I'm curious about how we can incorporate AI and LLMs into our standard DevOps tools, like monitoring, telemetry, logging, and metrics. Is there a good way to start using LLMs or fine-tuning models in our day-to-day operations? I'm particularly interested in how to create wrappers or interfaces to facilitate this integration. Has anyone else gone through this process recently and can share their insights?
5 Answers
You'll want to set up an interface, probably in Python, to pull data from ChatGPT or other LLMs. Starting with a wrapper or some basic logic is key. That's what I did, beginning with creating metrics reports for a UI and it's been a game changer!
I've seen companies using AI to enhance security scanning in code repositories, like jit.io. That could be a solid direction to explore for integrating AI into your workflow!
I built a Kubernetes app that takes pod crash logs, analyzes them, and then posts summaries to Slack using AI prompts. It's been really effective and surprisingly fun! Just shows how cool it is to pipe logs into an API for insights.
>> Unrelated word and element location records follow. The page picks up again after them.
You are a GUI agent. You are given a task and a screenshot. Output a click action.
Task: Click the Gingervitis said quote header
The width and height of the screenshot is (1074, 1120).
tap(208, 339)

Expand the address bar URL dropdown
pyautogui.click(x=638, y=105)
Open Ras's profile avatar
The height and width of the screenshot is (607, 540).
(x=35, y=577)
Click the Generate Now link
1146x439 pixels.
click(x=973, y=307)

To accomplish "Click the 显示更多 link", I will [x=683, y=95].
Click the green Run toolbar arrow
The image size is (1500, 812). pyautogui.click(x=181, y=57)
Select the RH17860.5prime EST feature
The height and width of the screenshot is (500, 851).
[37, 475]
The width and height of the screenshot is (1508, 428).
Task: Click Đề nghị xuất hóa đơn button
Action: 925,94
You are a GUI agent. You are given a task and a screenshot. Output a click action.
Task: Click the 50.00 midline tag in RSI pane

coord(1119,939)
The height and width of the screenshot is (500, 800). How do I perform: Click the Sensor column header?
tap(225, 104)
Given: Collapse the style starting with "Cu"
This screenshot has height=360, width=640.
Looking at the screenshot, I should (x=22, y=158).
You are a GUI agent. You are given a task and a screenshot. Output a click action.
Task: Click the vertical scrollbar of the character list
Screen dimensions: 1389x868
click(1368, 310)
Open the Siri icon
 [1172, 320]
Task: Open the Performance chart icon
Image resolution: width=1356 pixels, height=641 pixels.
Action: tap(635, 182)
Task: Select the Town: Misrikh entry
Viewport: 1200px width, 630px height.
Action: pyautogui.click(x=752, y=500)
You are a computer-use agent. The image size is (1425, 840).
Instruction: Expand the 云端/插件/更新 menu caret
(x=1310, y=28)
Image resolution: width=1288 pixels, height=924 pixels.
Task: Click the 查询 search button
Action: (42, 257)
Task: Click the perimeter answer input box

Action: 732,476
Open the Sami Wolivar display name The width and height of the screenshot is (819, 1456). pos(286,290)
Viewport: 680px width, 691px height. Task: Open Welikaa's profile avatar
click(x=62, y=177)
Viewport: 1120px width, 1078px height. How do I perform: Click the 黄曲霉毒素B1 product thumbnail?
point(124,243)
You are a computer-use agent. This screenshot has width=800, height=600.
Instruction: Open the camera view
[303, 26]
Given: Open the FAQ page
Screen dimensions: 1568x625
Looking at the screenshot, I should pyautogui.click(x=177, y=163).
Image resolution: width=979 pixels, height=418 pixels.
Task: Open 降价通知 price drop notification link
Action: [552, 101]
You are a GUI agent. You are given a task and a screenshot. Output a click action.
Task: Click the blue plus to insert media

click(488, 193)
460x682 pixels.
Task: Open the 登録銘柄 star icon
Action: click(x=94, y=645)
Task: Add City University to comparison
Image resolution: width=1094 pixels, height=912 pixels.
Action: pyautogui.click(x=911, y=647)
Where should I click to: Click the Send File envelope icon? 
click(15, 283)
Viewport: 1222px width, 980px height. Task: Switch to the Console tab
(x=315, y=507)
Integrating AI isn't straightforward, but sometimes you just have to roll with what your boss wants! Even if it feels unnecessary, they might push for it just to stay trendy with AI.
I've been working on setting up K8sGPT, which connects to MCP servers. This helps the LLMs manage tasks like automatically creating/updating Jira tickets and triggering builds in CI/CD tools. We're also using LLMs to streamline writing scripts or IaC templates. It's super useful for analyzing security scan results too!
Haha, so true! Is there any practical way you think it could actually add value?